Exercise requirements
Will you quote precisely the lines that run from the top of the material below to the line containing "The image size is (550, 456).", both ends included?

● ● ● ●

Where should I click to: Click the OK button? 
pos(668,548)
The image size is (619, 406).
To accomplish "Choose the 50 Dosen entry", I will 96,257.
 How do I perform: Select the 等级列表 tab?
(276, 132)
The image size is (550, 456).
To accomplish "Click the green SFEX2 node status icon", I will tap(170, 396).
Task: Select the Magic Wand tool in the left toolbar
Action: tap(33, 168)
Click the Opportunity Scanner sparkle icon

● ● ● ●

Exercise output
Where should I click to: Click the OK button? 
pos(668,548)
The image size is (619, 406).
To accomplish "Choose the 50 Dosen entry", I will 96,257.
 How do I perform: Select the 等级列表 tab?
(276, 132)
The image size is (550, 456).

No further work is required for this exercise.